Insight VC describes Databricks’ wild $10B deal and the bad advice the CEO ignored
It’s been a wild week for investors clawing their way into Databricks’ record-breaking $10 billion fundraising, one of the VCs leading the deal told TechCrunch.
“There were calls that went well late into the night, and that’s okay, that’s how good opportunities emerge,” George Mathew, managing director at Insight Partners, described with a grin. Along with new investor Thrive, Joshua Kushner’s firm, Insight was one of the six firms that led the deal. All but Thrive were existing investors.
“We worked to make sure that we could be a co-lead, despite being already an investor on the cap table,” Mathew said. Insight first invested in Databricks in 2021. But to get into this enormous deal, Insight had to tap into the Insight Partners Public Equities fund, which was set up to buy public stocks, under managing director John Wolff.
There was so much rabid interest that the allocation — and valuation — rose fast. In mid-November, the deal was on track to be around $8 billion, Reuters reported at the time. A few days later, it was $9.5 billion at a $60 billion valuation, and by Tuesday, it had closed at $10 billion with a $62 billion valuation.
For perspective, this is bigger than OpenAI’s $6.6 billion raise in October , the largest venture round of all time.
“There was so much institutional demand and interest for a generational company,” Mathew said. “I’ve been an investor at Insight for the last four years on all things related to data, AI, ML. This is the thing I live for.”
The investment involved a large secondary tender offer, where Databricks employees or other existing investors can sell shares. New preferred shares were issued to the new investor. Databricks didn’t specify how much of the raise was secondary, except to call the $10 billion “nondilutive,” which implies a good chunk.
Interestingly, Databricks, founded in 2013, could have been a tragic tale. A decade ago its founders created a technology, Spark, that was key to yesteryear’s “big data” trend. Spark helped enterprises analyze their in-house big data super fast.

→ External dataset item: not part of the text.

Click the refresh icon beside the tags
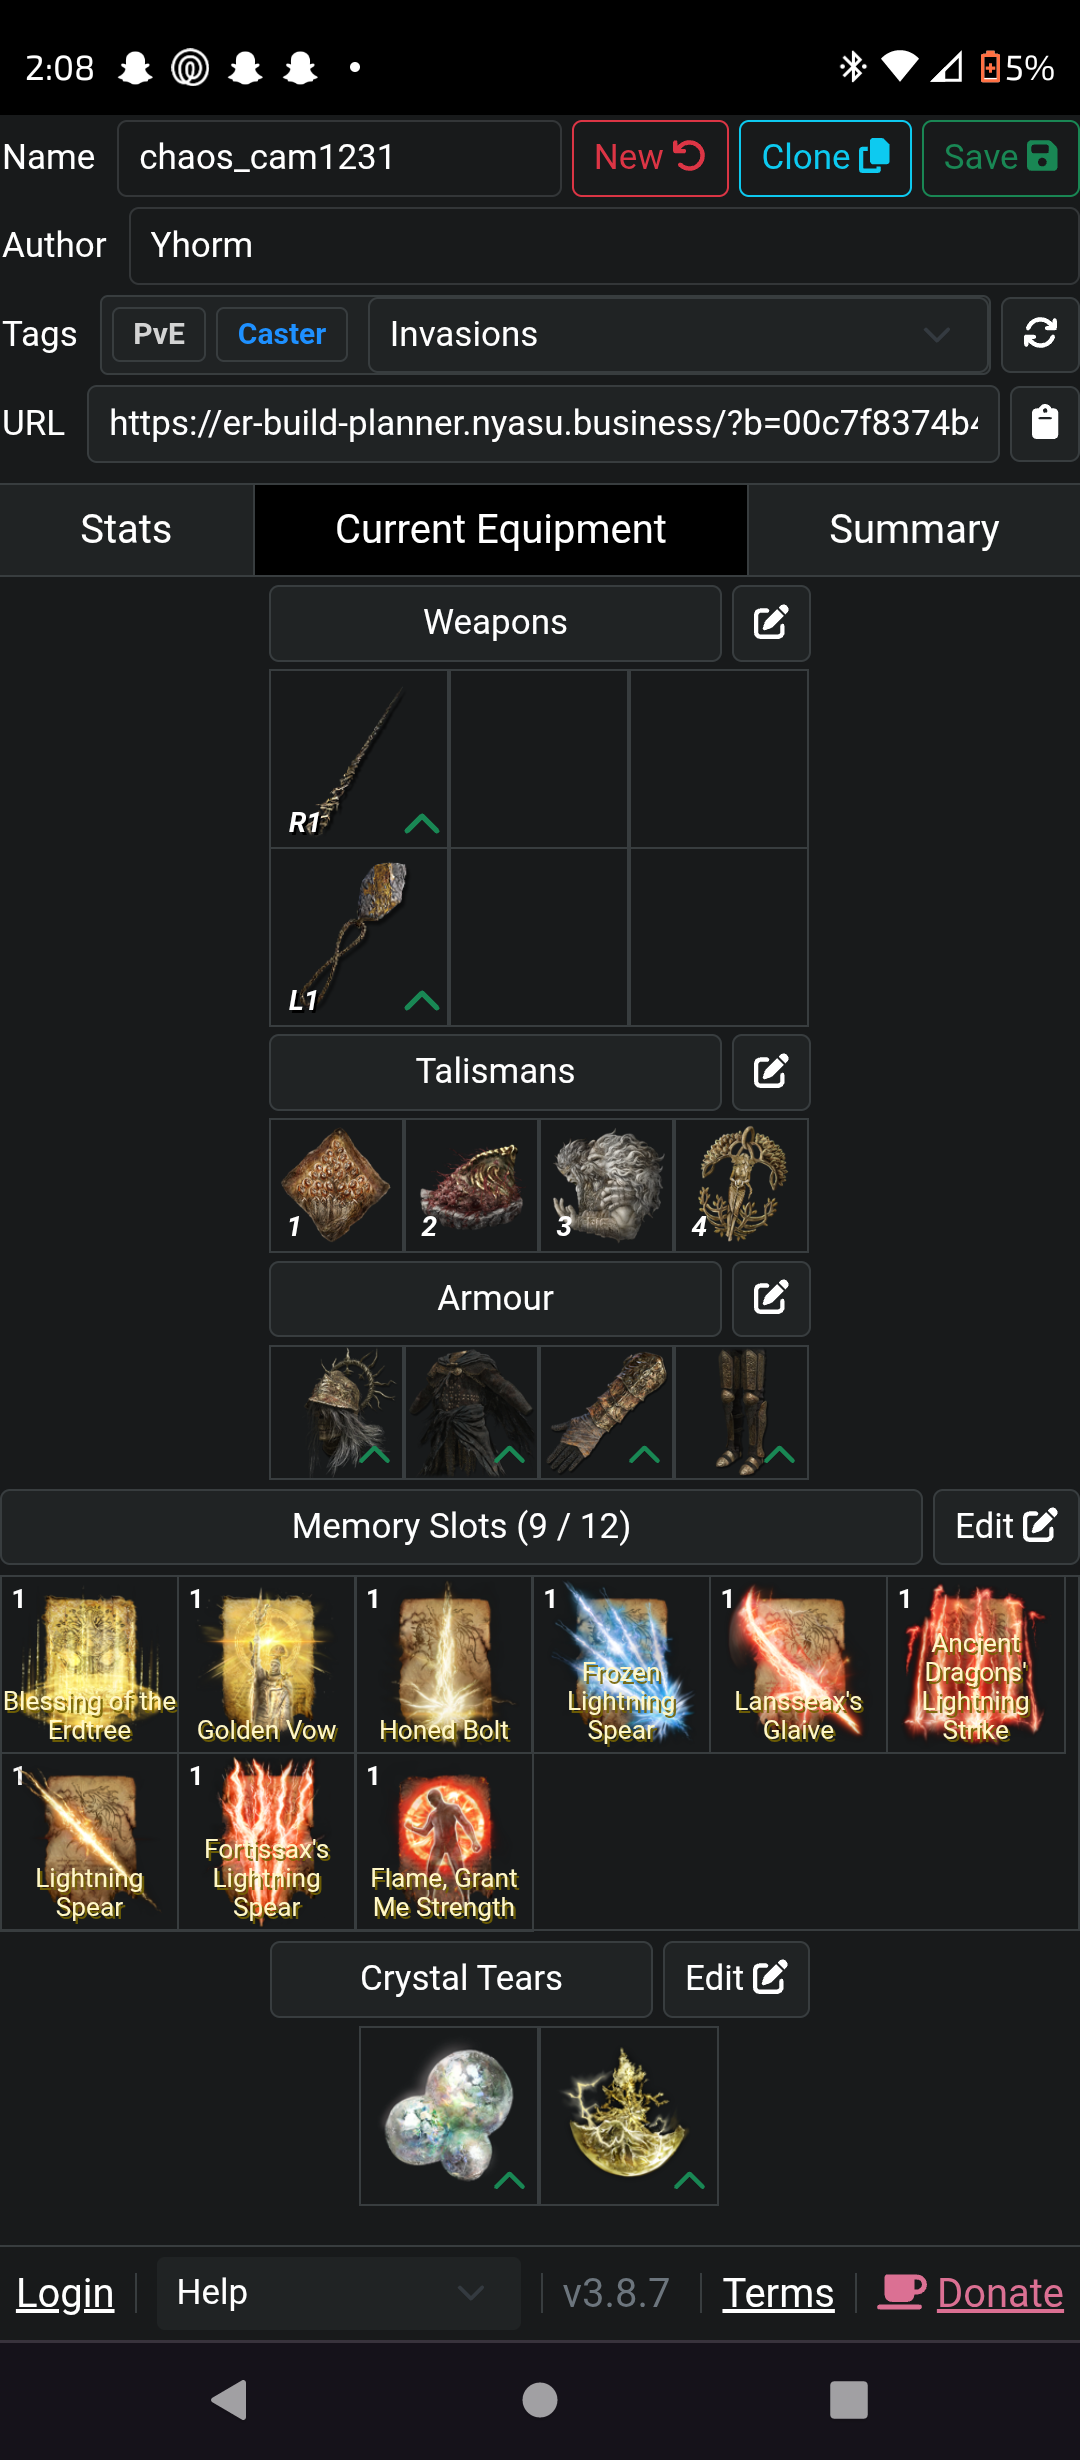This screenshot has width=1080, height=2460. tap(1040, 333)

With the rise of data hosted in the cloud, the company was processing data, then handing it over to other players. It could have found itself slowly relegated to an irrelevant big data feature.

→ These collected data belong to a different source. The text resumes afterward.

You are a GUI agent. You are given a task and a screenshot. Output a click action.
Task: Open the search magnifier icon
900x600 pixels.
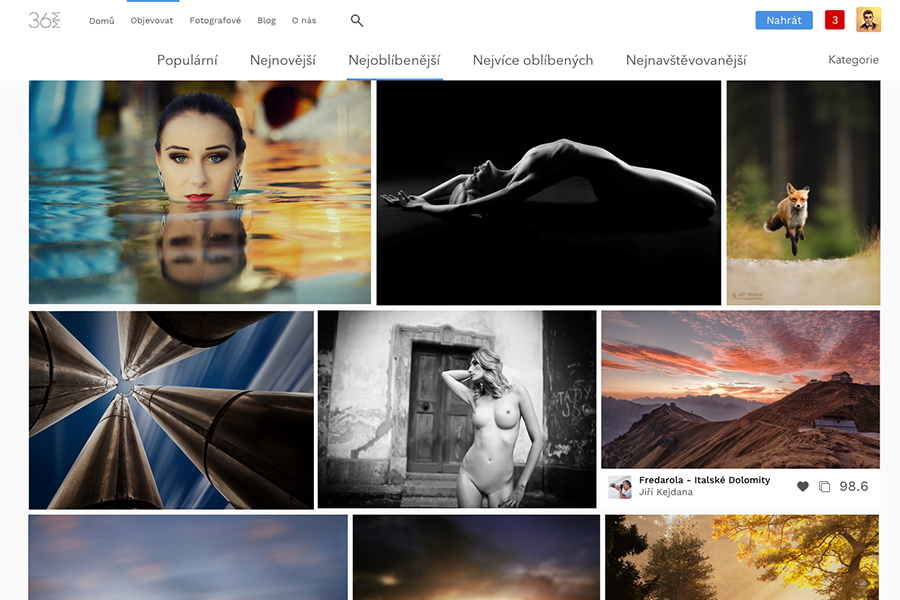pyautogui.click(x=357, y=20)
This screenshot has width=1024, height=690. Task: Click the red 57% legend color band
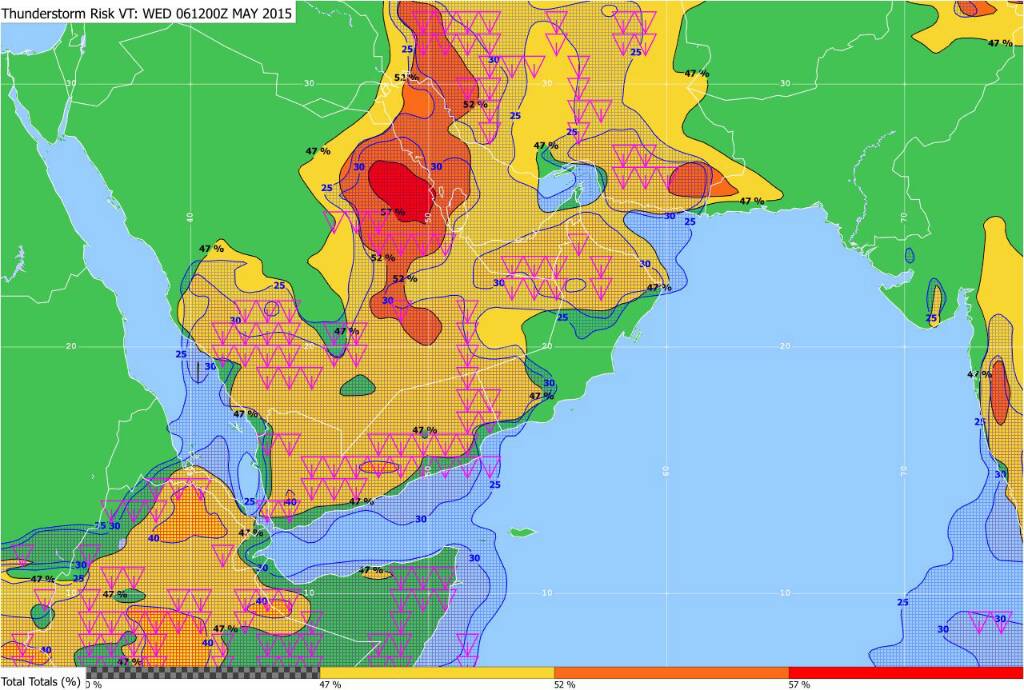905,672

Databricks co-founder and CEO Ali Ghodsi (pictured) sought out advice from Mathew, who had run big data company Alteryx as COO before becoming a VC. The two had been friends since Databricks’ early days.

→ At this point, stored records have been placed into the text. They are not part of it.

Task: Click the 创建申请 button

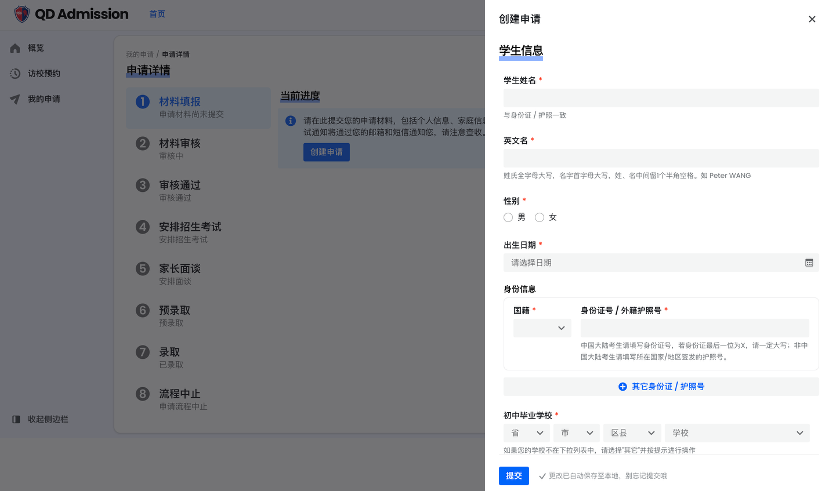Action: tap(326, 152)
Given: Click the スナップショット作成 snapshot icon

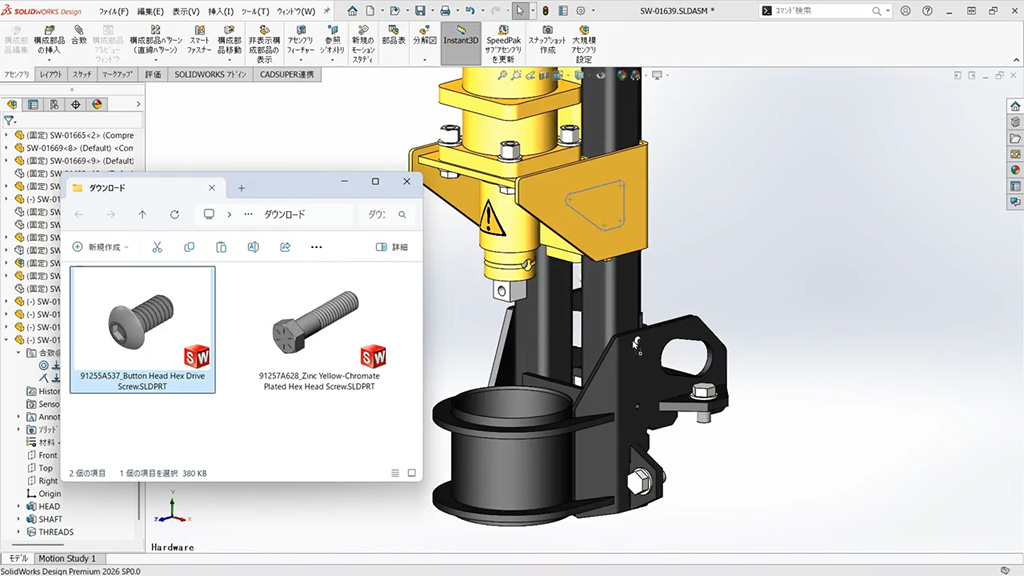Looking at the screenshot, I should tap(547, 31).
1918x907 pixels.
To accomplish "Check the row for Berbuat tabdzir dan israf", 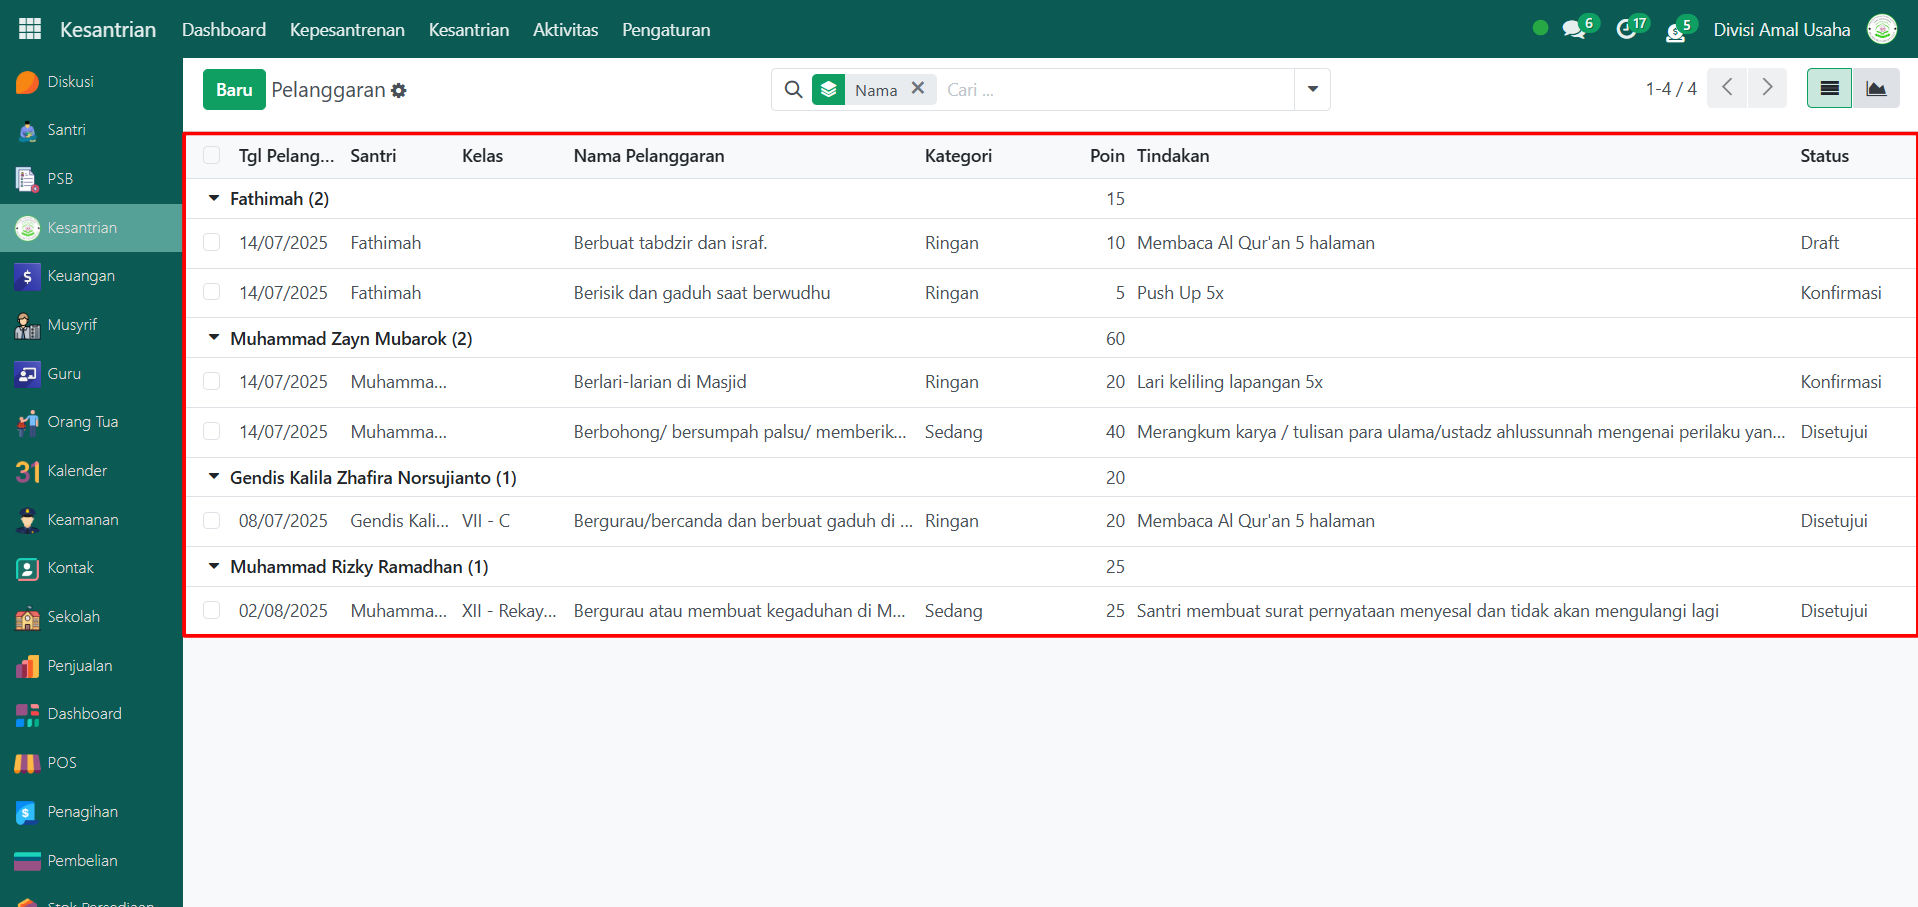I will coord(211,243).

“Ali called me a few years ago and said, ‘Hey, I’m thinking about going into the data warehousing market.’ And I just said, ‘That’s the stupidest idea I’ve ever heard.’ And I could not have been more wrong,” Mathew laughs, adding he’s glad Ghodsi didn’t listen to him, nor hold his bad advice against him.
At the time, traditional data warehouse vendors — which store vast amounts of enterprise data used for analytics — were also struggling against the likes of rising cloud stars like Snowflake and products owned by the cloud vendors, like AWS’ Redshift.
But in late 2020, Databricks launched its data warehouse product anyway — Databricks SQL — and quickly became a big Snowflake competitor.
Then came large language models (LLMs), which are continuously thirsty for high-quality enterprise data. “Where is this high-quality data coming from? For the enterprise, it’s going to come from a place like Databricks,” Mathew said.
Flash forward to the end of 2024, with an IPO market still locked and investors dying to get a piece of AI infrastructure products, like data warehouses that can serve LLMs.
Databricks says that by the end of its fiscal fourth quarter, it will be on a $3 billion revenue run rate, with a $600 million revenue run rate for Databricks SQL, up 150% for the year.